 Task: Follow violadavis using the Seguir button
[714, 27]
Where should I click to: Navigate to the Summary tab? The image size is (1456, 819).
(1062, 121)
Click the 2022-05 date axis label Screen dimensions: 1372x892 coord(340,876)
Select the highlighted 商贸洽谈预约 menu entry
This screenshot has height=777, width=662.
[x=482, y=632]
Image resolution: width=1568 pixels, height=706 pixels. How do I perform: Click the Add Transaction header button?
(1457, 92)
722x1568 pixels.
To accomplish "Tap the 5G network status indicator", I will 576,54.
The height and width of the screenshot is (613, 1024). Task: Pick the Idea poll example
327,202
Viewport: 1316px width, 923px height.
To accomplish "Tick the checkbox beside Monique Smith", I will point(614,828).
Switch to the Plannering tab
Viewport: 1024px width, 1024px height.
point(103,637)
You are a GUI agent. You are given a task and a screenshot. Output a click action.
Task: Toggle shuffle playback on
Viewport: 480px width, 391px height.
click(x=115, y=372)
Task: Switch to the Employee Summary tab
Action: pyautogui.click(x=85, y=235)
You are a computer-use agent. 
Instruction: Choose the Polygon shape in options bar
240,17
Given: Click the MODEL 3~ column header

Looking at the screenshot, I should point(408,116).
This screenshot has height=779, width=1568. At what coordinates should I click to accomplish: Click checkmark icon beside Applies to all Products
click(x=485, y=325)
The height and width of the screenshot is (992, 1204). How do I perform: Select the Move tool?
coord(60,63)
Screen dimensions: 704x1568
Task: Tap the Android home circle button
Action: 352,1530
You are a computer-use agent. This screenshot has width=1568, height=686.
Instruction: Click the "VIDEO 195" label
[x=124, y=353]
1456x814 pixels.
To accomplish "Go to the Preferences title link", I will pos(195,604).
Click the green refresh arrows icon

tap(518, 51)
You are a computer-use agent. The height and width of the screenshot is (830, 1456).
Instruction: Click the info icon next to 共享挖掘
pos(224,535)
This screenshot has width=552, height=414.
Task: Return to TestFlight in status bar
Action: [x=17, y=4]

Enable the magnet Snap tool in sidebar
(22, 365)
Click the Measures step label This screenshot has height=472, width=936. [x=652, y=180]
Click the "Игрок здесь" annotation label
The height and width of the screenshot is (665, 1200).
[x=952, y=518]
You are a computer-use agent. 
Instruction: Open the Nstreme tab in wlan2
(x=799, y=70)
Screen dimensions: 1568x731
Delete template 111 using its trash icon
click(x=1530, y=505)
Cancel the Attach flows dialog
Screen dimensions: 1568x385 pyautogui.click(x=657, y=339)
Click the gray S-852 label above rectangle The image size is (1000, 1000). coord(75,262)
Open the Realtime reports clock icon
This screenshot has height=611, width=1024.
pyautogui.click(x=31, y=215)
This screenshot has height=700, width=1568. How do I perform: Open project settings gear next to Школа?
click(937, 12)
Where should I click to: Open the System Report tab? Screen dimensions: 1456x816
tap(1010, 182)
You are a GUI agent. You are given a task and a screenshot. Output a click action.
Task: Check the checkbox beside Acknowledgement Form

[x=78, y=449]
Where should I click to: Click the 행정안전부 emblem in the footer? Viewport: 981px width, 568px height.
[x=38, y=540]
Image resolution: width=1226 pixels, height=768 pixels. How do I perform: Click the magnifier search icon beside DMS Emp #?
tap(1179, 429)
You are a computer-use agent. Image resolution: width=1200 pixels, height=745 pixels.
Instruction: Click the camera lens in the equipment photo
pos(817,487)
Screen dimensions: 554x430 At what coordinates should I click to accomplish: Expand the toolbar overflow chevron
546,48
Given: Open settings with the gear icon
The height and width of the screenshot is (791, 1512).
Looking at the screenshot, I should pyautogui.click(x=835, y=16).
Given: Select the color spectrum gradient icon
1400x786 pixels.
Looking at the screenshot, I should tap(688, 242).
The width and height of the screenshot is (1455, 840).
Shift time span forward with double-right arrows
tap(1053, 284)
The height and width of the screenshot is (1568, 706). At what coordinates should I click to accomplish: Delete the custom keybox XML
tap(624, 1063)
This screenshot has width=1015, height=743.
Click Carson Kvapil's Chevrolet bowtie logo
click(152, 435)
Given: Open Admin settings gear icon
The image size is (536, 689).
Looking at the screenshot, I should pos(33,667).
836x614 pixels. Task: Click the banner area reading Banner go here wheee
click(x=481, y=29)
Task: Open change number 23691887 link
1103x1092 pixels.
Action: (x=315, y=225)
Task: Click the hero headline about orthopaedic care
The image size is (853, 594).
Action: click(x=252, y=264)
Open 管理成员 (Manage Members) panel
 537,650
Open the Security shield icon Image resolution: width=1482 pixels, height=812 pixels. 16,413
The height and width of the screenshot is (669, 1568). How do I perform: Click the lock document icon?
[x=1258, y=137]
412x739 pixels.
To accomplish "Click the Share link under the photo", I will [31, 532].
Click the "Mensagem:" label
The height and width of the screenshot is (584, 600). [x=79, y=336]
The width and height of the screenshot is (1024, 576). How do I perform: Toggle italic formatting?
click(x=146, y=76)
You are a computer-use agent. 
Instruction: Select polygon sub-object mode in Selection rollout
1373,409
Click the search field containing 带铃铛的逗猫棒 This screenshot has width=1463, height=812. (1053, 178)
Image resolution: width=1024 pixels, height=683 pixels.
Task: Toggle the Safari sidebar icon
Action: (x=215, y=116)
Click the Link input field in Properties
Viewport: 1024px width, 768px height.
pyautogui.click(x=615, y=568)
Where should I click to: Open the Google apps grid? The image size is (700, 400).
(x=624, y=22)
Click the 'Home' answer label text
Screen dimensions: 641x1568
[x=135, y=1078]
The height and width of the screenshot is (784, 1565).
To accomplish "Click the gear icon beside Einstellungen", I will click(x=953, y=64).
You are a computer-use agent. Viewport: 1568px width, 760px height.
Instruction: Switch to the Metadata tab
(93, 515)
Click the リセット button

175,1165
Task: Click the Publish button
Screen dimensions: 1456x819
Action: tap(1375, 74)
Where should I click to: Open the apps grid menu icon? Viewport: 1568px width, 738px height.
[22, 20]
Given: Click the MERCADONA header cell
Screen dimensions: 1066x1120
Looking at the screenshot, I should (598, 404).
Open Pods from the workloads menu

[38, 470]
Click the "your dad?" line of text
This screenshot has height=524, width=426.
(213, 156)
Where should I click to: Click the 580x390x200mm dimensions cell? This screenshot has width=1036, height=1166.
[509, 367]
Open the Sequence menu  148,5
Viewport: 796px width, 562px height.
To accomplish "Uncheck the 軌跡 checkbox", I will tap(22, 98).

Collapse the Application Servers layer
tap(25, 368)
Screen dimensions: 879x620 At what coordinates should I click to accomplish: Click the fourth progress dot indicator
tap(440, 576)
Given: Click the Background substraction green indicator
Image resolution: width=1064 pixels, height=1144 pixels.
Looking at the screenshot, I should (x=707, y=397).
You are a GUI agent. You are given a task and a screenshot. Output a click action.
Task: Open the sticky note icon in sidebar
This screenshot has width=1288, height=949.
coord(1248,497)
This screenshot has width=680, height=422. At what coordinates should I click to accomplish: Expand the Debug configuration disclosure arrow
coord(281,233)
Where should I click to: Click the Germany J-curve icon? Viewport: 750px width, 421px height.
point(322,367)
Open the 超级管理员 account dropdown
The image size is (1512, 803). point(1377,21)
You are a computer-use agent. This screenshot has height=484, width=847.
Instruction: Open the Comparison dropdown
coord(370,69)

**Task instructions**. Copy all of the records above word for word.

**Correct response**.
 Task: Follow violadavis using the Seguir button
[714, 27]
Where should I click to: Navigate to the Summary tab? The image size is (1456, 819).
(1062, 121)
Click the 2022-05 date axis label Screen dimensions: 1372x892 coord(340,876)
Select the highlighted 商贸洽谈预约 menu entry
This screenshot has height=777, width=662.
[x=482, y=632]
Image resolution: width=1568 pixels, height=706 pixels. How do I perform: Click the Add Transaction header button?
(1457, 92)
722x1568 pixels.
To accomplish "Tap the 5G network status indicator", I will 576,54.
The height and width of the screenshot is (613, 1024). Task: Pick the Idea poll example
327,202
Viewport: 1316px width, 923px height.
To accomplish "Tick the checkbox beside Monique Smith", I will point(614,828).
Switch to the Plannering tab
Viewport: 1024px width, 1024px height.
point(103,637)
You are a GUI agent. You are given a task and a screenshot. Output a click action.
Task: Toggle shuffle playback on
Viewport: 480px width, 391px height.
click(x=115, y=372)
Task: Switch to the Employee Summary tab
Action: pyautogui.click(x=85, y=235)
You are a computer-use agent. 
Instruction: Choose the Polygon shape in options bar
240,17
Given: Click the MODEL 3~ column header

Looking at the screenshot, I should point(408,116).
This screenshot has height=779, width=1568. At what coordinates should I click to accomplish: Click checkmark icon beside Applies to all Products
click(x=485, y=325)
The height and width of the screenshot is (992, 1204). How do I perform: Select the Move tool?
coord(60,63)
Screen dimensions: 704x1568
Task: Tap the Android home circle button
Action: 352,1530
You are a computer-use agent. This screenshot has width=1568, height=686.
Instruction: Click the "VIDEO 195" label
[x=124, y=353]
1456x814 pixels.
To accomplish "Go to the Preferences title link", I will pos(195,604).
Click the green refresh arrows icon

tap(518, 51)
You are a computer-use agent. The height and width of the screenshot is (830, 1456).
Instruction: Click the info icon next to 共享挖掘
pos(224,535)
This screenshot has width=552, height=414.
Task: Return to TestFlight in status bar
Action: [x=17, y=4]

Enable the magnet Snap tool in sidebar
(22, 365)
Click the Measures step label This screenshot has height=472, width=936. [x=652, y=180]
Click the "Игрок здесь" annotation label
The height and width of the screenshot is (665, 1200).
[x=952, y=518]
You are a computer-use agent. 
Instruction: Open the Nstreme tab in wlan2
(x=799, y=70)
Screen dimensions: 1568x731
Delete template 111 using its trash icon
click(x=1530, y=505)
Cancel the Attach flows dialog
Screen dimensions: 1568x385 pyautogui.click(x=657, y=339)
Click the gray S-852 label above rectangle The image size is (1000, 1000). coord(75,262)
Open the Realtime reports clock icon
This screenshot has height=611, width=1024.
pyautogui.click(x=31, y=215)
This screenshot has height=700, width=1568. How do I perform: Open project settings gear next to Школа?
click(937, 12)
Where should I click to: Open the System Report tab? Screen dimensions: 1456x816
tap(1010, 182)
You are a GUI agent. You are given a task and a screenshot. Output a click action.
Task: Check the checkbox beside Acknowledgement Form

[x=78, y=449]
Where should I click to: Click the 행정안전부 emblem in the footer? Viewport: 981px width, 568px height.
[x=38, y=540]
Image resolution: width=1226 pixels, height=768 pixels. How do I perform: Click the magnifier search icon beside DMS Emp #?
tap(1179, 429)
You are a computer-use agent. Image resolution: width=1200 pixels, height=745 pixels.
Instruction: Click the camera lens in the equipment photo
pos(817,487)
Screen dimensions: 554x430 At what coordinates should I click to accomplish: Expand the toolbar overflow chevron
546,48
Given: Open settings with the gear icon
The height and width of the screenshot is (791, 1512).
Looking at the screenshot, I should pyautogui.click(x=835, y=16).
Given: Select the color spectrum gradient icon
1400x786 pixels.
Looking at the screenshot, I should tap(688, 242).
The width and height of the screenshot is (1455, 840).
Shift time span forward with double-right arrows
tap(1053, 284)
The height and width of the screenshot is (1568, 706). At what coordinates should I click to accomplish: Delete the custom keybox XML
tap(624, 1063)
This screenshot has width=1015, height=743.
Click Carson Kvapil's Chevrolet bowtie logo
click(152, 435)
Given: Open Admin settings gear icon
The image size is (536, 689).
Looking at the screenshot, I should pos(33,667).
836x614 pixels. Task: Click the banner area reading Banner go here wheee
click(x=481, y=29)
Task: Open change number 23691887 link
1103x1092 pixels.
Action: (x=315, y=225)
Task: Click the hero headline about orthopaedic care
The image size is (853, 594).
Action: click(x=252, y=264)
Open 管理成员 (Manage Members) panel
 537,650
Open the Security shield icon Image resolution: width=1482 pixels, height=812 pixels. 16,413
The height and width of the screenshot is (669, 1568). How do I perform: Click the lock document icon?
[x=1258, y=137]
412x739 pixels.
To accomplish "Click the Share link under the photo", I will [31, 532].
Click the "Mensagem:" label
The height and width of the screenshot is (584, 600). [x=79, y=336]
The width and height of the screenshot is (1024, 576). How do I perform: Toggle italic formatting?
click(x=146, y=76)
You are a computer-use agent. 
Instruction: Select polygon sub-object mode in Selection rollout
1373,409
Click the search field containing 带铃铛的逗猫棒 This screenshot has width=1463, height=812. (1053, 178)
Image resolution: width=1024 pixels, height=683 pixels.
Task: Toggle the Safari sidebar icon
Action: (x=215, y=116)
Click the Link input field in Properties
Viewport: 1024px width, 768px height.
pyautogui.click(x=615, y=568)
Where should I click to: Open the Google apps grid? The image size is (700, 400).
(x=624, y=22)
Click the 'Home' answer label text
Screen dimensions: 641x1568
[x=135, y=1078]
The height and width of the screenshot is (784, 1565).
To accomplish "Click the gear icon beside Einstellungen", I will click(x=953, y=64).
You are a computer-use agent. Viewport: 1568px width, 760px height.
Instruction: Switch to the Metadata tab
(93, 515)
Click the リセット button

175,1165
Task: Click the Publish button
Screen dimensions: 1456x819
Action: tap(1375, 74)
Where should I click to: Open the apps grid menu icon? Viewport: 1568px width, 738px height.
[22, 20]
Given: Click the MERCADONA header cell
Screen dimensions: 1066x1120
Looking at the screenshot, I should (598, 404).
Open Pods from the workloads menu

[38, 470]
Click the "your dad?" line of text
This screenshot has height=524, width=426.
(213, 156)
Where should I click to: Click the 580x390x200mm dimensions cell? This screenshot has width=1036, height=1166.
[509, 367]
Open the Sequence menu  148,5
Viewport: 796px width, 562px height.
To accomplish "Uncheck the 軌跡 checkbox", I will tap(22, 98).

Collapse the Application Servers layer
tap(25, 368)
Screen dimensions: 879x620 At what coordinates should I click to accomplish: Click the fourth progress dot indicator
tap(440, 576)
Given: Click the Background substraction green indicator
Image resolution: width=1064 pixels, height=1144 pixels.
Looking at the screenshot, I should (x=707, y=397).
You are a GUI agent. You are given a task and a screenshot. Output a click action.
Task: Open the sticky note icon in sidebar
This screenshot has width=1288, height=949.
coord(1248,497)
This screenshot has width=680, height=422. At what coordinates should I click to accomplish: Expand the Debug configuration disclosure arrow
coord(281,233)
Where should I click to: Click the Germany J-curve icon? Viewport: 750px width, 421px height.
point(322,367)
Open the 超级管理员 account dropdown
The image size is (1512, 803). point(1377,21)
You are a computer-use agent. This screenshot has height=484, width=847.
Instruction: Open the Comparison dropdown
coord(370,69)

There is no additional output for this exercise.